La fameuse chanson Boulicia Kleb a également valu quelques problèmes à deux autres rappeurs tunisiens. Aymen et son ami "Mister Mustapha" sont accusés d'avoir provoqué des heurts avec des policiers lors de la condamnation de Weld El 15. Ils sont convoqués devant la justice le 25 novembre prochain.

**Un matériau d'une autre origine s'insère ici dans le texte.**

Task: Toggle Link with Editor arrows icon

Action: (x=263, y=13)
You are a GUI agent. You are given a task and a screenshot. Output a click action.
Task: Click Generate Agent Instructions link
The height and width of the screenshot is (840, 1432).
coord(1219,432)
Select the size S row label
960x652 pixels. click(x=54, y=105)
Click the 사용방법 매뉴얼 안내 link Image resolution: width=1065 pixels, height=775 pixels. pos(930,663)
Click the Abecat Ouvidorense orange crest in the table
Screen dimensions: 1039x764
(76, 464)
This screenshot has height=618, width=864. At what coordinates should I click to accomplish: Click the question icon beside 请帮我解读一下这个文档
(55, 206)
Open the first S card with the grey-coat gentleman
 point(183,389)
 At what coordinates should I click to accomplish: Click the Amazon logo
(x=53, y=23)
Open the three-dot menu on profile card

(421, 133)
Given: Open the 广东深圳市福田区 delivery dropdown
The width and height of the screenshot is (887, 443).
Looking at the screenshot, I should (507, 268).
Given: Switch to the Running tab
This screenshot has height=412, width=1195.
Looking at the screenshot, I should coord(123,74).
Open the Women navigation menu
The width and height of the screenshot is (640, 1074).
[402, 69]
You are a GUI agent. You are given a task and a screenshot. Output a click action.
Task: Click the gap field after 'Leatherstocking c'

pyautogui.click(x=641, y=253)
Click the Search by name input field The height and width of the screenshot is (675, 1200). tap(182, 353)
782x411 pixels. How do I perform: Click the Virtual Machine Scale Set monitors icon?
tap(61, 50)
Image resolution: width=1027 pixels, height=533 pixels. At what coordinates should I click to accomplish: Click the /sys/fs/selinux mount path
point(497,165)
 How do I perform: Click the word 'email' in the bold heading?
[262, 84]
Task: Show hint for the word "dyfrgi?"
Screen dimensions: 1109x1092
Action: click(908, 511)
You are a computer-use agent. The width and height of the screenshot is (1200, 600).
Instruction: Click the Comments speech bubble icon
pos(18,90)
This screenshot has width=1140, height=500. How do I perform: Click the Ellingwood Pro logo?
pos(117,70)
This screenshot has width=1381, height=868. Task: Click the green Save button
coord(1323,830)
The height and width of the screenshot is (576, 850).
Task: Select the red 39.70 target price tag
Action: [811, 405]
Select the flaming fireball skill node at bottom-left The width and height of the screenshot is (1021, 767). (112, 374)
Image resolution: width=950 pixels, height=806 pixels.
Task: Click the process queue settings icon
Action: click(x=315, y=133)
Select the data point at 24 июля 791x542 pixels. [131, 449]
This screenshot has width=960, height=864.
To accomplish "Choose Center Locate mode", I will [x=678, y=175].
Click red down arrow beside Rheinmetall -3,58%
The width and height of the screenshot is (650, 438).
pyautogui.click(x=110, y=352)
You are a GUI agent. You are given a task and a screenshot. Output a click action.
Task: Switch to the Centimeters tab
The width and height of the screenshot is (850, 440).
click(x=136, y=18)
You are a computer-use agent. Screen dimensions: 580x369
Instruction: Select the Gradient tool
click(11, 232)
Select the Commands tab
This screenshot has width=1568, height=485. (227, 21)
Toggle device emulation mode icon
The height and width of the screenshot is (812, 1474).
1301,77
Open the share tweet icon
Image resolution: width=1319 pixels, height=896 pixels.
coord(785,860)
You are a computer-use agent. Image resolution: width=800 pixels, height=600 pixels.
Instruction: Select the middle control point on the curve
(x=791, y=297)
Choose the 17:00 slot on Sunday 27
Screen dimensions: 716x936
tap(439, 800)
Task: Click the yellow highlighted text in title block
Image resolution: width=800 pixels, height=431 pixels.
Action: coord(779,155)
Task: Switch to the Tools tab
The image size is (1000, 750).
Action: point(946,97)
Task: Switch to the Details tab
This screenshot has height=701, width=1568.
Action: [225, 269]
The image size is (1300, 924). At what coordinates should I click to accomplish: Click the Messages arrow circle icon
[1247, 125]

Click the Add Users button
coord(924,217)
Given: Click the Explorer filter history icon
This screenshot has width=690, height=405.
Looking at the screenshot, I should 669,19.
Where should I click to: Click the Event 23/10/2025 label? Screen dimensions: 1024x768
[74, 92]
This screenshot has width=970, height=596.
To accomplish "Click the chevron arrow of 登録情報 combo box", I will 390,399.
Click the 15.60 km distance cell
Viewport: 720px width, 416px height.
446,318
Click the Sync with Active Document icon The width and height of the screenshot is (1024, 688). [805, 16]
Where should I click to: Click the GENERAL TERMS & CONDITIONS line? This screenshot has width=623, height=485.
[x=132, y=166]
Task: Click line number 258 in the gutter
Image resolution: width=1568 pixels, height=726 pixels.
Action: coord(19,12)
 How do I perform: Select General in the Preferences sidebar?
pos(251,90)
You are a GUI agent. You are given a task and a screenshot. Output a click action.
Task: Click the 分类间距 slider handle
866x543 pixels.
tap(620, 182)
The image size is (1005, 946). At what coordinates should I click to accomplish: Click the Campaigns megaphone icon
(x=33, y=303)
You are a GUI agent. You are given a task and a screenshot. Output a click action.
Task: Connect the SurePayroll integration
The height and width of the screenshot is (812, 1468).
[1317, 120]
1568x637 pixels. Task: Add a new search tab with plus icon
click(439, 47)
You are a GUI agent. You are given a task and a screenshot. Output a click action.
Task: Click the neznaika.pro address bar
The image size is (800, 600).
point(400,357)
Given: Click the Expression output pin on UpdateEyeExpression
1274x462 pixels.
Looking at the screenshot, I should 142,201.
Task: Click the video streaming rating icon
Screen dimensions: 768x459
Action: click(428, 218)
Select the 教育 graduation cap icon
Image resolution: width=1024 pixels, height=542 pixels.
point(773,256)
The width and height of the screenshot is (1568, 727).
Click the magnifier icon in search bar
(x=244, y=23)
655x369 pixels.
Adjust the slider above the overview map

Une radio, une télévision ? Tous ces procès contre les rappeurs, généralement des jeunes issus des quartiers populaires, ont attisé les critiques contre le pouvoir dirigé par les islamistes, accusés de vouloir limiter la liberté d'expression acquise après la révolution. Malgré cet "acharnement", les rappeurs envisagent d'organiser un festival international du rap en Tunisie, de lancer une radio et une télévision. "Il vaut mieux s'exprimer avec les rimes que s'exprimer avec les crimes", revendique l’un d’eux.

D’autres militants ou artistes visés. Les organisations de droits de l'Homme dénoncent régulièrement le recours au code pénal hérité du président déchu Zine el Abidine Ben Ali pour faire taire la critique. Outre les poursuites contre des rappeurs, plusieurs affaires ont laissé un goût amer aux défenseurs des droits de l'Homme. Le militant athée Jabbeur Mejri a été condamné en mars 2012 à sept ans et demi de prison pour avoir publié sur Internet des caricatures du prophète Mahomet. Un autre jeune, Ghazi Beji, condamné à la même peine pour les mêmes faits, a obtenu l'asile politique en France. Un cinéaste a par ailleurs passé un mois en détention provisoire pour avoir jeté un œuf sur le ministre de la Culture. Deux journalistes ont aussi été incarcérés dans différents volets de cette affaire. Alors que le gouvernement a annoncé qu'il céderait le pouvoir au mois d'octobre, après finalisation de la Constitution, artistes et militants espèrent que le prochain pouvoir des "indépendants" desserrera un peu l'étau.